By way of an example it should be considered that at the average working pressures of cryogenic stores (18-20 bar) during the dispensing of liquid CO2 in an apparatus operating at atmospheric pressure, the variation of 1 mm ² of section of the calibrated hole entails a variation of approximately 70-80 kg/h of CO2. The difficulty in operating both with low flow rates and also with higher flow rates where accuracy in the value of the same is requested is thus evident.

The above is one of the reasons why, for example, in the carbonation of drinks it is preferred to feed the CO2 in the aeriform state, and therefore after vaporisation, a state in which it can easily be regulated, even if from the point of view of use its feeding in the liquid state would be possible with the consequent advantage of saving due to the lack of costs of vaporisation.

The second method - as described in US 7,648,569 and US 6,533,252 - provides for the formation of snow and aeriform in a conduit which connects the regulation valve with the use apparatus.

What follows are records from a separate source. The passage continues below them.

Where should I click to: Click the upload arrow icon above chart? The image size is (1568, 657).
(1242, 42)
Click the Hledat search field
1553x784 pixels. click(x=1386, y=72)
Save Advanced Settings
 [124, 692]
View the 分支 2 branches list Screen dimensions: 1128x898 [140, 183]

In this case, in order to avoid blockages, systems are adopted for transferring the snow and the aeriform using the addition of inert gases, or even the same CO2 in the aeriform state obtained from vaporisation of the liquid phase, in order to generate a flow which limits the risk of obstruction of the conduit which, in any case, has to have a very limited length, not over some tens of centimetres, reducing in fact to a stub as extension of the same valve.

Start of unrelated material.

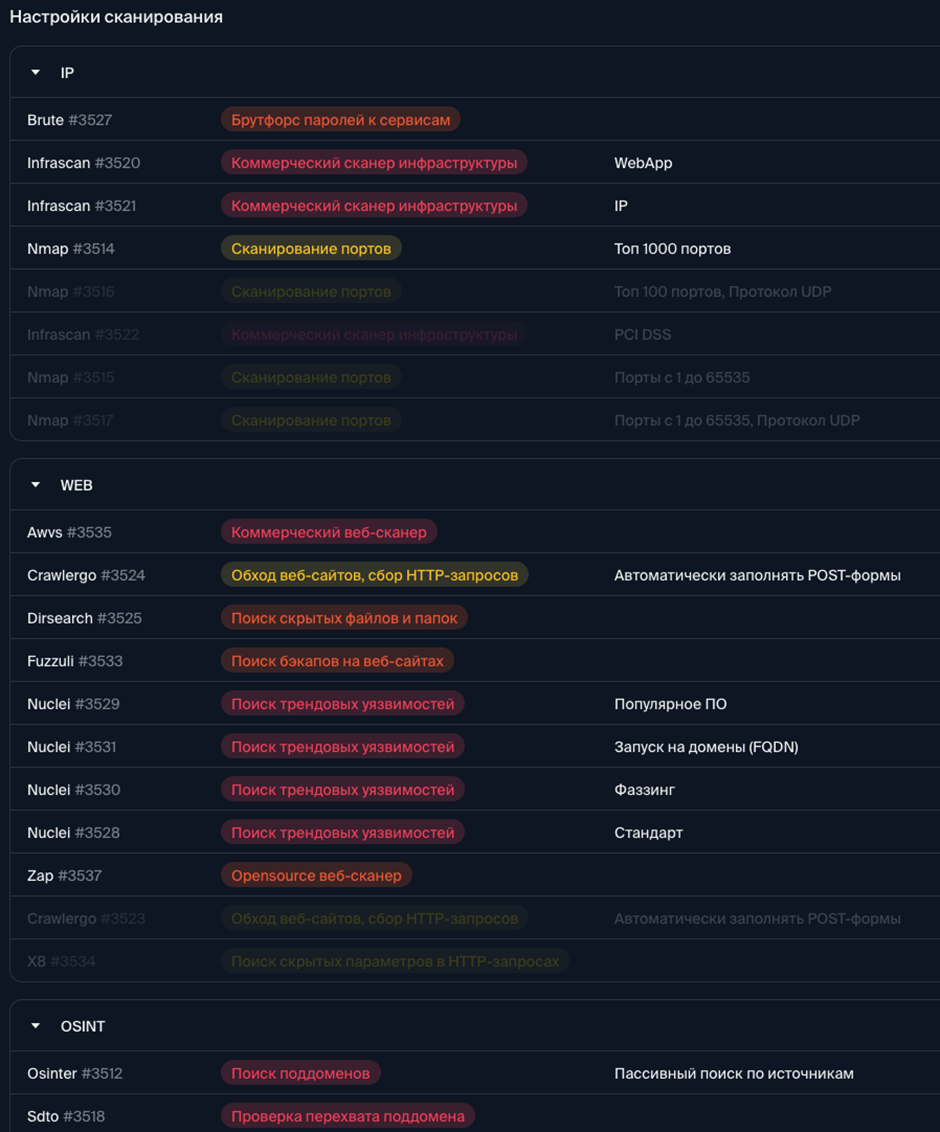Click the Awvs #3535 scanner name
The width and height of the screenshot is (940, 1132).
[x=69, y=532]
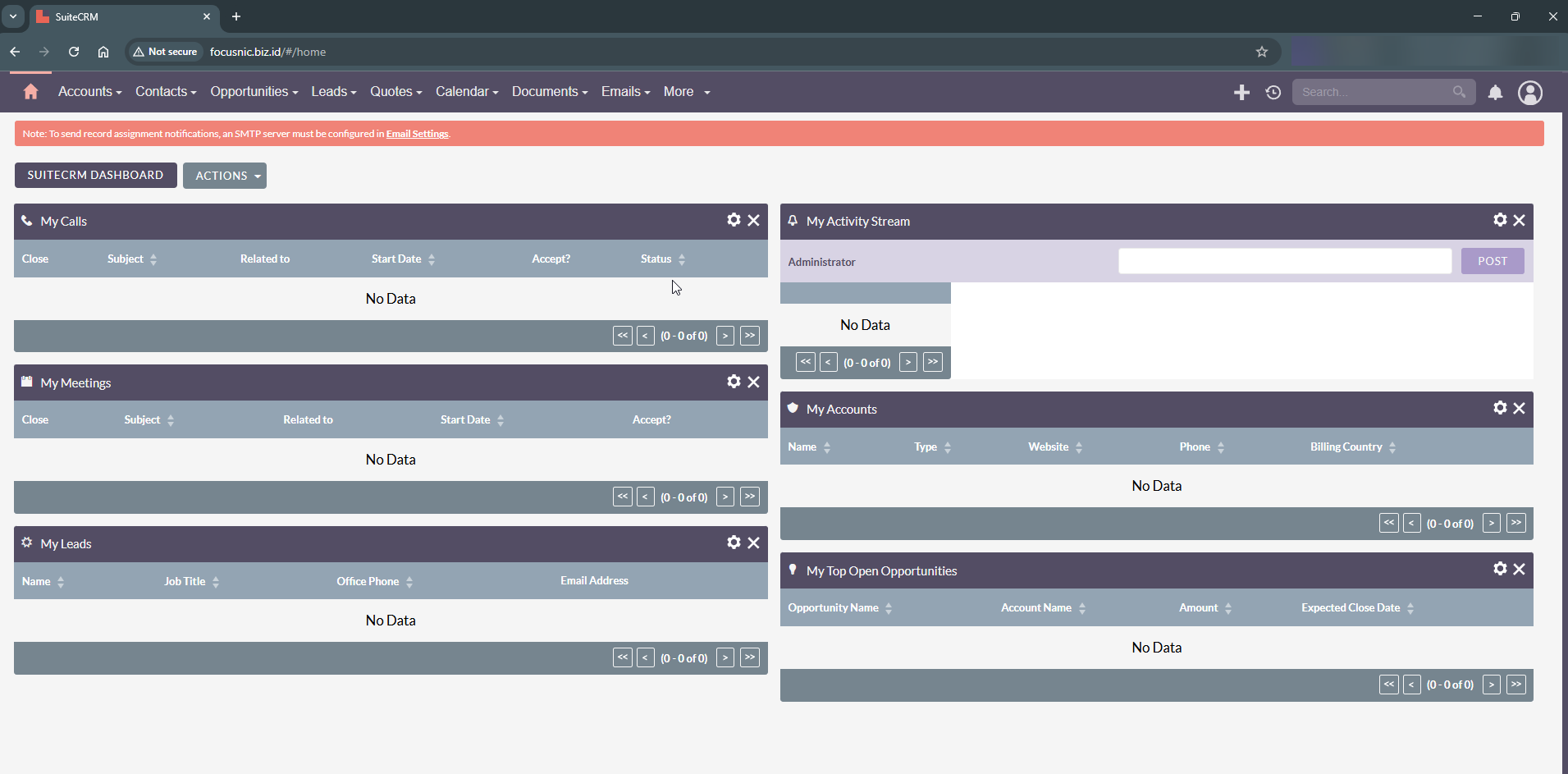Follow the Email Settings link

This method has the limits due to the fact that the addition of an inert gas is necessary in order to convey the snow + the aeriform and that in any case the valve for regulation of the flow has to be placed in the immediate vicinity of the use apparatus.

The third method - as described in U.S. 3,815,377, - overcomes in part the problems of the previous solutions by means of a regulation member, or valve, which replaces the ON-OFF valve used in the first method, an intermediate conduit downstream of the same and the addition of a single-direction valve placed at the end of said conduit and connected to the use apparatus.

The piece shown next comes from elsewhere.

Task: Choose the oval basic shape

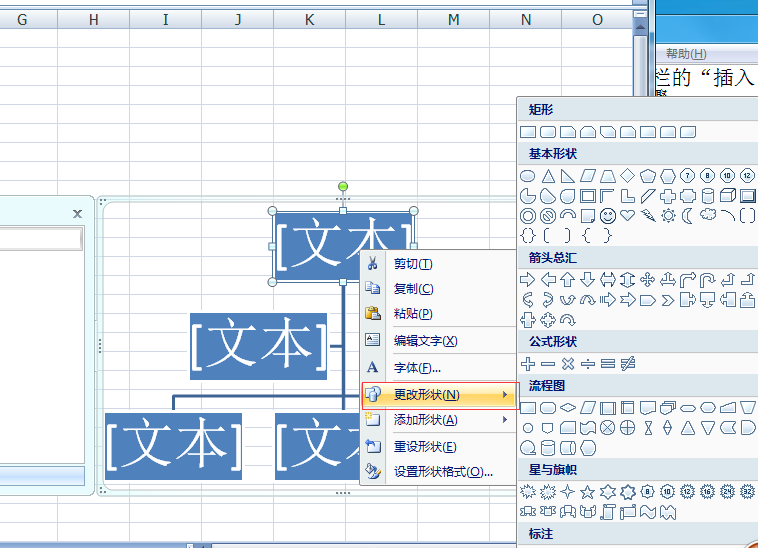Action: 527,176
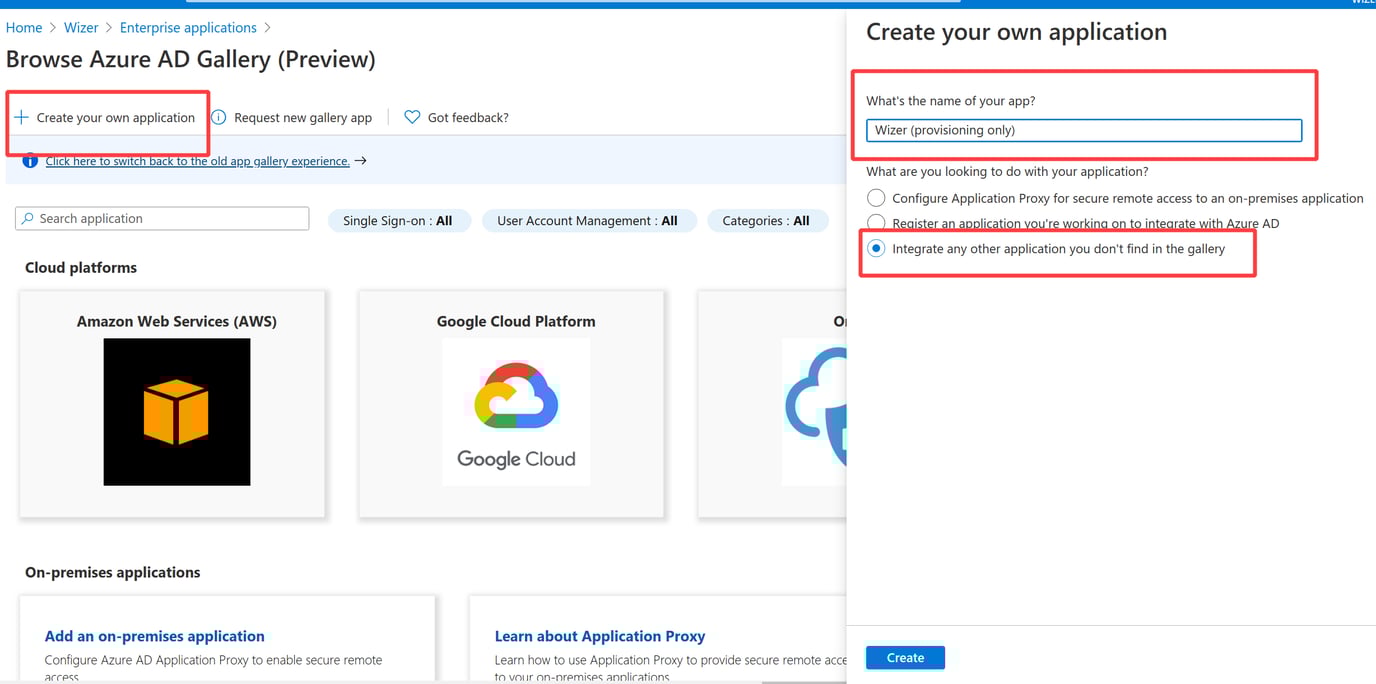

The single-direction valve allows the flow of liquid CO2 to pass in the direction of the valve to the apparatus and is characterised in that it creates a section with variable area for the passage of the flow which opens when between upstream and downstream of this valve, hereinafter referred to for the sake of simplicity as dispenser member, there is a difference in pressure equal to or greater than a defined value and closes again when said pressure difference is smaller than the latter.

Said single-direction valve operates with functioning similar to that of safety and overflow valves. The pressure difference is obtained by means of the force exerted by a spring.

For the correct functioning of the method the jump in pressure with which said dispenser member operates has to be such that the pressure upstream of the same - in order not to have the presence of carbonic snow - is greater than that corresponding to the critical point, i.e. 5.1 atm.

In this case too the CO2 in the intermediate conduit is present in liquid and vapour phase and therefore the regulator valve can operate correctly without the risk of obstructions or clogging in the conduit downstream of the same.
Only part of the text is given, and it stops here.